Purpose of the work
It is easier for large buildings to meet the requirements of airtight construction than for small buildings since the proportion of internal air volume to envelope area is more favorable. In large buildings, typical leakages,also found in single-family homes, bear a higher risk. The lift and driving forces for leakage flows are stronger. In addition, building components and connections prone to risk take up a larger area in the respective clusters of rooms or apartments. Besides the leakages in the building envelope, internal leakages are also important. In small buildings they are of less importance, but in large buildings they are to be avoided for purposes of soundproofing and fire protection. The question as to whether the measurement of individual sections/apartments of a building allows for deriving statements on the airtightness of the building as a whole is also of interest.
Method of approach
Guard-zone measurements of individual apartment units or clusters of rooms as well as conventional pressure differential measurements were carried out consecutively in a series of apartment buildings (V > 2 000 m³, WE ≥ 10), . Comparing the two testing series, the airflow determined can be separated into that of leakages in the building envelope and of internal leakages. A statistical analysis of the results shows a connection to different building components and joints and thus a system behind the distribution of leakages in the building envelope and internal partition areas.

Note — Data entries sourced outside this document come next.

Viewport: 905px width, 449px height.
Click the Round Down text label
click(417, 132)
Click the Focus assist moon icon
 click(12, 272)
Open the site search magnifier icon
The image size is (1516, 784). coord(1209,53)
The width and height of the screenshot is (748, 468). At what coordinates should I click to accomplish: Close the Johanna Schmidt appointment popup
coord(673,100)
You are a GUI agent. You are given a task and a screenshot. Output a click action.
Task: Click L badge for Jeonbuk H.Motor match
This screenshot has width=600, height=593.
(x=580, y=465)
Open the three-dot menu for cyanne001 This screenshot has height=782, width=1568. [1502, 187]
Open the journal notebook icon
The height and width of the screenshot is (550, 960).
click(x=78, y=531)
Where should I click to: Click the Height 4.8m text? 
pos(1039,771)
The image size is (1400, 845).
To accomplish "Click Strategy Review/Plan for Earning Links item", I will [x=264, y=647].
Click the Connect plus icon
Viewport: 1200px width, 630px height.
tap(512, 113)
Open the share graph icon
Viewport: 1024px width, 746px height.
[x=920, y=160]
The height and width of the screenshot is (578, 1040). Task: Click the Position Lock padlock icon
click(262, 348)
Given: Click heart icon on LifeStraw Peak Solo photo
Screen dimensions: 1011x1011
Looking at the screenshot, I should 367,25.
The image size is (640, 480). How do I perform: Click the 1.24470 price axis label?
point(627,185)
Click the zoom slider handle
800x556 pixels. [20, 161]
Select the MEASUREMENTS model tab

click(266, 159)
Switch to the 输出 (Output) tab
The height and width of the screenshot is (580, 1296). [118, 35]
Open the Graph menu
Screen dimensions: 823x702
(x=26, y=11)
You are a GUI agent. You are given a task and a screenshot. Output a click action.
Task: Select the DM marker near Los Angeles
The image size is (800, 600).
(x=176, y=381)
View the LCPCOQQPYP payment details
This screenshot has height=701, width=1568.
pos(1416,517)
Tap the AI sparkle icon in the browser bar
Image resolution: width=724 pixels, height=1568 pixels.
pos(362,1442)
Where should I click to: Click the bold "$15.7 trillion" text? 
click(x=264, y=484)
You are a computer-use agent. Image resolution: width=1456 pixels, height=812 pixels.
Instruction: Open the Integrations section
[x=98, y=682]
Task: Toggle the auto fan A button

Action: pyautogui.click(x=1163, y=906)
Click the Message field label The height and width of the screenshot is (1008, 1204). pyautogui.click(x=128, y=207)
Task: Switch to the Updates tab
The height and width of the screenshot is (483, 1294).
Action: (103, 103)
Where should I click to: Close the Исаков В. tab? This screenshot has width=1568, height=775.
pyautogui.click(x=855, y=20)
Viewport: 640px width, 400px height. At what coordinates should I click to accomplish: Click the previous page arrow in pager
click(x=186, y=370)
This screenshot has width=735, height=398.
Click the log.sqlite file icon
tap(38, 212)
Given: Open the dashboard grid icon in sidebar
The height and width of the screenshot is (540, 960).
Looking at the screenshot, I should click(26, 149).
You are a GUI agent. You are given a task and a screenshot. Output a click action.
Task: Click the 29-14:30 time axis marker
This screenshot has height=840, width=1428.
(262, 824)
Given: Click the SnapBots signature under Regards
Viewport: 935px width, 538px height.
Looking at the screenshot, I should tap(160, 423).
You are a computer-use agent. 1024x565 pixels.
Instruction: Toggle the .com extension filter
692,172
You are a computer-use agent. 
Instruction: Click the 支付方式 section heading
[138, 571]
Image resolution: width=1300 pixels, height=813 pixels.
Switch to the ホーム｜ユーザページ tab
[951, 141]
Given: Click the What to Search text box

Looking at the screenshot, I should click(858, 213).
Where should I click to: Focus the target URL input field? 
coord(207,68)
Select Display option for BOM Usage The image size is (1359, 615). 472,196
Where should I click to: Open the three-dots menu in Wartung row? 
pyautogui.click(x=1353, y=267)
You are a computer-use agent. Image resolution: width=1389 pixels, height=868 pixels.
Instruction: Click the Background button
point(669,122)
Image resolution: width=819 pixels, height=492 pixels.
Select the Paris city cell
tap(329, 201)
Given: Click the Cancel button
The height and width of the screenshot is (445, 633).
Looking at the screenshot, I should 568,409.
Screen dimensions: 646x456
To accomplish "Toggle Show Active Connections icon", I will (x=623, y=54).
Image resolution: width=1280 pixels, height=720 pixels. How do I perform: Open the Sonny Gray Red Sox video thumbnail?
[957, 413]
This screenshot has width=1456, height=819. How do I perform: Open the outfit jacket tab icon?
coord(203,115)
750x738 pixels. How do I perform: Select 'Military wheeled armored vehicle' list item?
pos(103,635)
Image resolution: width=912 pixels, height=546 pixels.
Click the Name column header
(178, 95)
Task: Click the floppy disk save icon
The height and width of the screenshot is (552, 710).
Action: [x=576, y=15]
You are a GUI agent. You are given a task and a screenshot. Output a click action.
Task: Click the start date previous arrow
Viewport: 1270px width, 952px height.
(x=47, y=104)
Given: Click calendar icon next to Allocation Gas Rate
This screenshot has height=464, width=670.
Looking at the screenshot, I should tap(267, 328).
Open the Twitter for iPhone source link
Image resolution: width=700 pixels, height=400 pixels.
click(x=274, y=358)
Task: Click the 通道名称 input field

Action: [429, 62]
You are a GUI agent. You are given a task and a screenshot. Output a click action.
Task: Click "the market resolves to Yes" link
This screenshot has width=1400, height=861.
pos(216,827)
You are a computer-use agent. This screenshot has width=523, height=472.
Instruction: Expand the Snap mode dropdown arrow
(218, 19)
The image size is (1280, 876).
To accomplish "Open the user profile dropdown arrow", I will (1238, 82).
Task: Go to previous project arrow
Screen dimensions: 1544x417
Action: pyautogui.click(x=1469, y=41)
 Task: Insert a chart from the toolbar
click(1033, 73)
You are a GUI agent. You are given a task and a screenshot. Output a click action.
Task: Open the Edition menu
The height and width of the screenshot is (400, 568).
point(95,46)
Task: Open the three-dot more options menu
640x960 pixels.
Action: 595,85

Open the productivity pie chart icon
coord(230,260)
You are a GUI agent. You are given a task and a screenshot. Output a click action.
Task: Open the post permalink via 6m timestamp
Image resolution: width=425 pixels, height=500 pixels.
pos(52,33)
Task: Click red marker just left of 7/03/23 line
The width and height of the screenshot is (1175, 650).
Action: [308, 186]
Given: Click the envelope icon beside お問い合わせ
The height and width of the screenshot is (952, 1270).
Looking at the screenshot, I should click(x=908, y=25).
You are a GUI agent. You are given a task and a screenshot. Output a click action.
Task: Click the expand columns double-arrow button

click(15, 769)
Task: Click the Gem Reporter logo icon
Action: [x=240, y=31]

Content of the presentation
The presentation provides the first results from the current testing series together with the measured objects and the metrological methods. It also elaborates on the limitations of the method of approach, as well as obstacles in preparation, measurement, and evaluation. It concludes with recommendations for comparable measurements and a discussion of outstanding points.
Results and assessment
There is a system to the distribution of leakages in the building envelope with a significant accumulation in roof and floor areas. With regard to internal leakages, there are no available results that could be generalized. However, in particular when it comes to the calculation of infiltration, it may make sense to review the general distribution of the leakage flow. It would, for example, be possible to distribute the air flow based on the envelope area (air permeability at 50 Pa) q50 to the part of the envelope area of the individual zone that is in contact with outside air.
A review of the blanket infiltration approach is recommended. Some preliminary work for a reviewed draft of the German and European Industrial Standard DIN EN 12831 Heating Systems in Buildings – Method for Calculating the Standard Heating Load has already been done. The standard is currently being reviewed at European (it goes by PR EN 12831-1:2014- 11) and ISO level. A checklist or leaflet with recommendations from the FLIB (Association for Airtightness in the Building Industry) for the measurement of large buildings, including the general procedure and complementing recommendations makes sense to facilitate the testing of large buildings. Further measurements are necessary in order to be better able to evaluate the distribution of internal leak.